Consul of the Roman Republic
- In office 82 BC Serving with Gnaeus Papirius Carbo
- Preceded by: Lucius Cornelius Scipio Asiaticus and Gaius Norbanus
- Succeeded by: Marcus Tullius Decula and Gnaeus Cornelius Dolabella

Personal details
- Born: c. 110 BC
- Died: 82 BC Praeneste
- Spouses: Licinia (m. c. 92 BC); Mucia Tertia (m. c. 82 BC);
- Parents: Gaius Marius (father); Julia (mother);

Military service
- Battles/wars: Social War Battle of Fucine Lake; ; Sulla's civil war Battle of Sacriportus; ;

= Gaius Marius (consul 82 BC) =

Roman general and politician

Gaius Marius "the Younger" (c. 110 BC – 82 BC) was a Roman republican general and politician who became consul in 82 BC with Gnaeus Papirius Carbo. He was the son of the Gaius Marius who was the victor of the Jugurthine and Cimbric wars. He fought in Sulla's civil war. He committed suicide that same year at Praeneste, after his defeat by Sulla and during the city's capture by Quintus Lucretius Afella.

==Biography==

Marius the Younger was the son (Note: He is sometimes said to be adopted, on the basis of Appian, who first describes him as the son of the great Marius, but in a subsequent passage, says the consul of 82 was the general's nephew. No other ancient sources suggest that the younger Marius was adopted.) of the Gaius Marius who was seven times consul and a famous military commander. His mother, Julia, was an aunt of Julius Caesar. In his youth, Marius was educated with Titus Pomponius Atticus and Marcus Tullius Cicero by Greek tutors. During the Social War, he served under Lucius Porcius Cato, which one source claims Marius killed at the Battle of Fucine Lake over Cato's claims that Cato's achievements were on par with the elder Marius's victory over the Cimbri. Seeking to strengthen his political alliances, the elder Marius married his son to Licinia, a daughter of Lucius Licinius Crassus.

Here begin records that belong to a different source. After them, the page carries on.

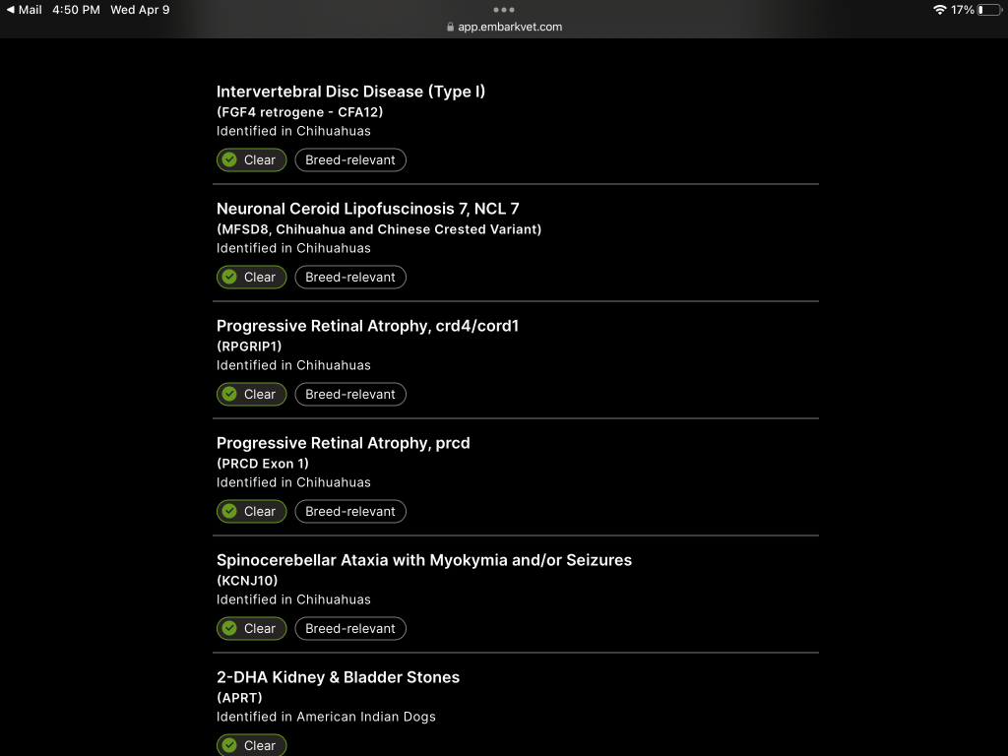Click the checkmark icon under Progressive Retinal Atrophy, prcd
Viewport: 1008px width, 756px height.
click(229, 511)
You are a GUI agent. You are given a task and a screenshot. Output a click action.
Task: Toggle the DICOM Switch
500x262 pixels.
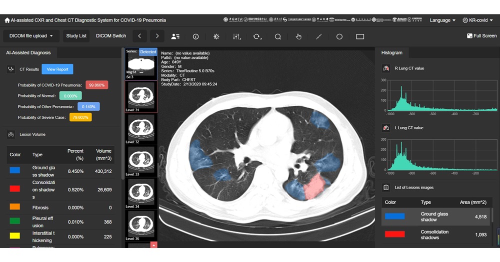111,36
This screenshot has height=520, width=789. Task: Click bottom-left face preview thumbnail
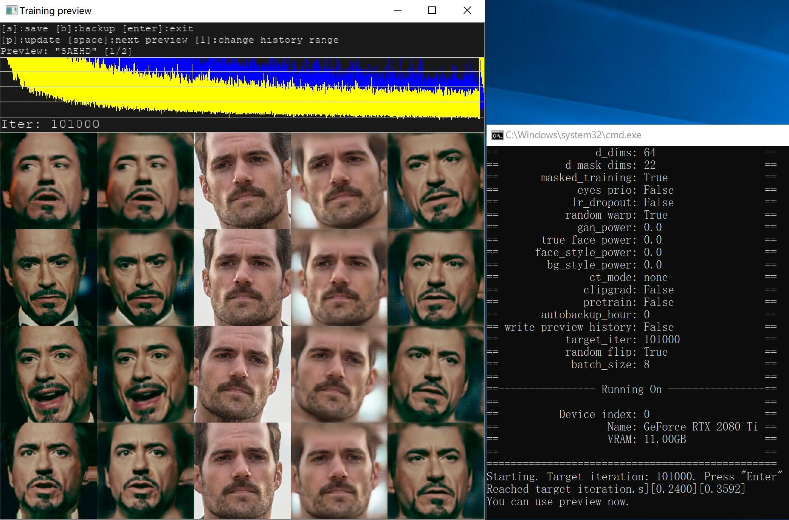(48, 471)
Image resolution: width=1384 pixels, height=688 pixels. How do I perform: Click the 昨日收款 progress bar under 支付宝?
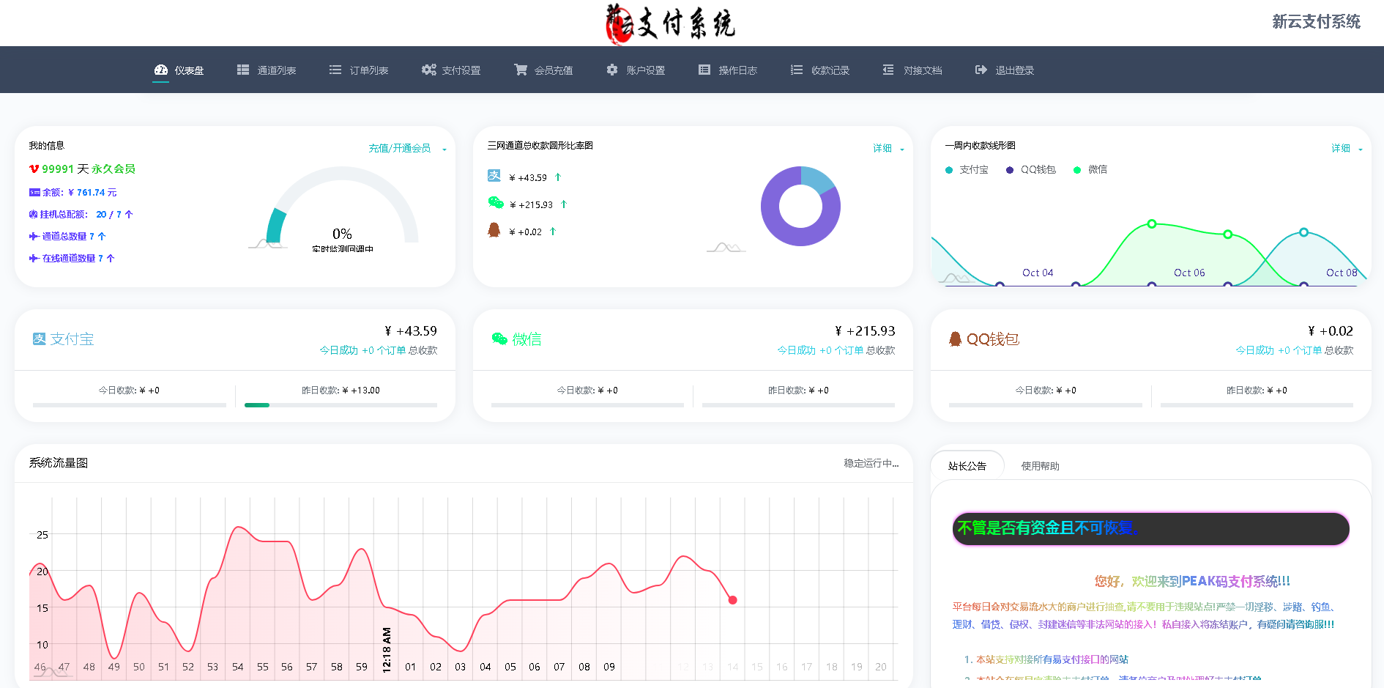341,405
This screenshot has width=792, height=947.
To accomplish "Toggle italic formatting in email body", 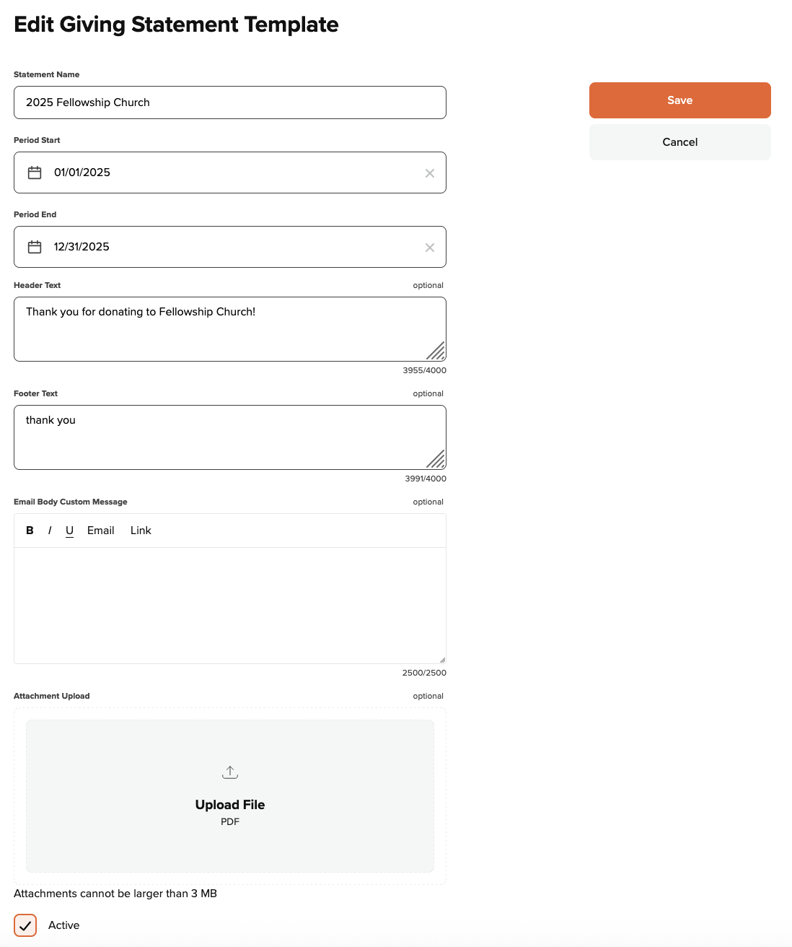I will coord(50,531).
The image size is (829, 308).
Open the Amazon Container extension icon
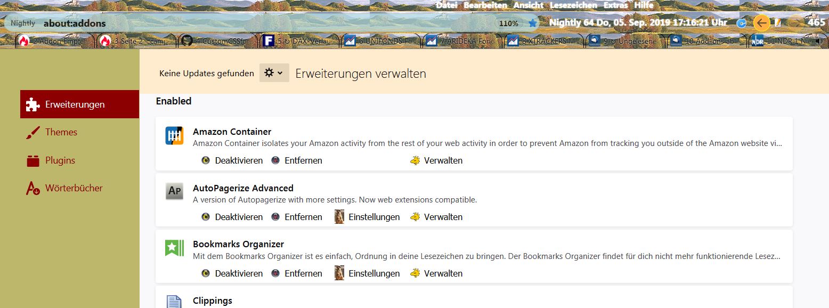[x=174, y=136]
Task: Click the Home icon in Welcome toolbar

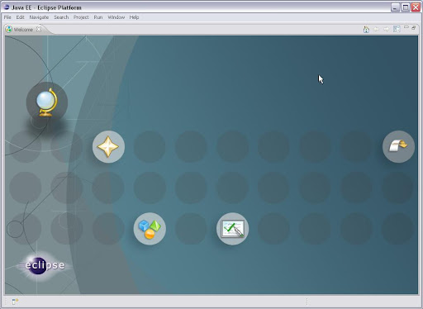Action: coord(366,29)
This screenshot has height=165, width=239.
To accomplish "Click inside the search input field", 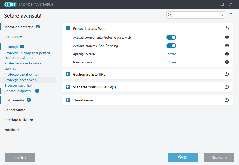I will tap(195, 15).
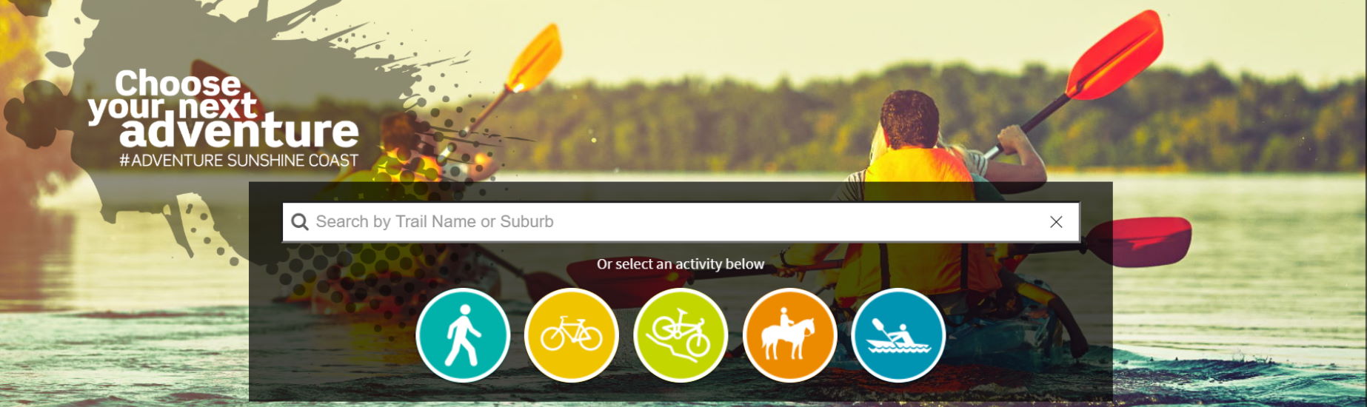Click the 'Choose your next adventure' heading
This screenshot has height=407, width=1367.
point(224,108)
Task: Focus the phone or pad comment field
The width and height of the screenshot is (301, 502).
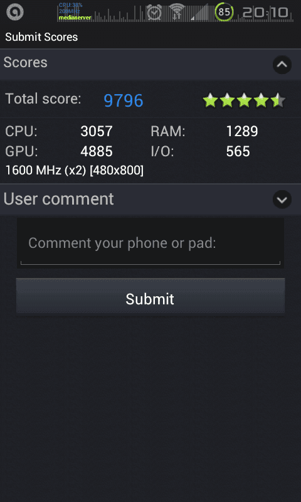Action: point(151,243)
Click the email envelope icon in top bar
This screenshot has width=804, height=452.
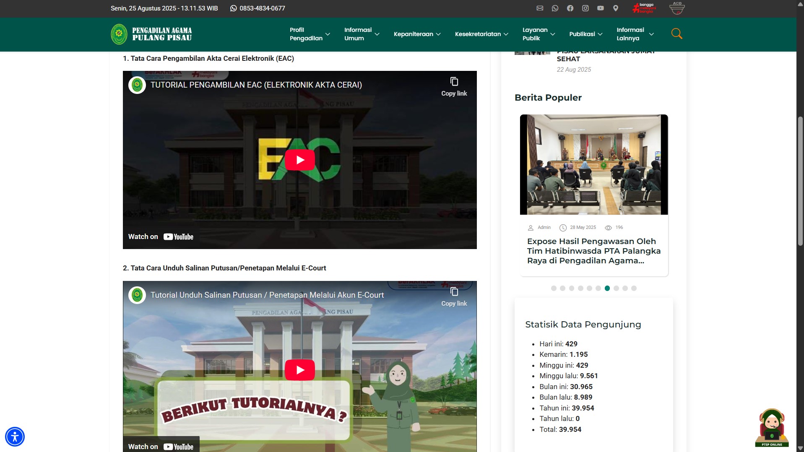point(540,8)
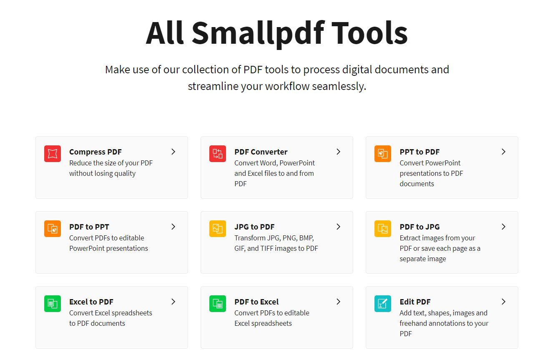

Due to the political turmoil launched by his father in 88 BC to strip his rival Lucius Cornelius Sulla of command of the Roman forces in the First Mithridatic War, the younger Marius accompanied his father into exile when Sulla unexpectedly marched on Rome, forcing them both to flee. At Ostia, young Marius went on ahead of his father and sailed to Africa. There he went to the court of Hiempsal II of Numidia to seek his help against Sulla, but the king decided to hold him captive instead. He managed to escape with the help of one of Hiempsal's concubines whom the young Marius had seduced. He then joined up with his father who had also come to Africa, and they escaped to the Kerkennah Islands.

Learning of Cinna's fight to retain his consulship in 87 BC, father and son returned to Rome, where Marius the elder took control of the situation, gathering an army of slaves and gladiators, and murdering his enemies, both real and imagined. According to Cassius Dio, the younger Marius inaugurated his father's seventh consulship by murdering one plebeian tribune and sending his head to the newly installed consuls, while having another tribune thrown from the heights of the Capitoline Hill. He also banished two praetors, ordering that neither should receive fire or water from any Roman citizen. When his father died of natural causes shortly after taking office, the young Marius assumed leadership of his father's adherents and clients, although overall control of the Marian faction was held by Cinna, who was elected consul for consecutive years until his death in 84 BC.

Marius minor was elected consul for 82 BC and deployed on the frontiers of Latium to oppose Sulla, who had conquered the southern part of Italy after landing in Brundisium the prior year. (Note: In the Chronography of 354, the consul for this year is recorded as Marius’s cousin, Marcus Marius Gratidianus.) This was a political move by Gnaeus Papirius Carbo, his consular colleague and the new leader of the Marians after Cinna died, to drum up popular support and enthusiasm for the war against Sulla; Marius was much too young and had not held the prerequisite magistracies to be a legally elected consul. Two talented and better-qualified men among the Marian faction, his cousin Marius Gratidianus and Quintus Sertorius, were passed over in favor of the younger Marius "in the interest of unity". Many of the old veterans from the elder Marius's former armies came out of retirement. They flocked to the younger Marius's side, and, by the battle of Sacriportus, his army numbered eighty-five cohorts.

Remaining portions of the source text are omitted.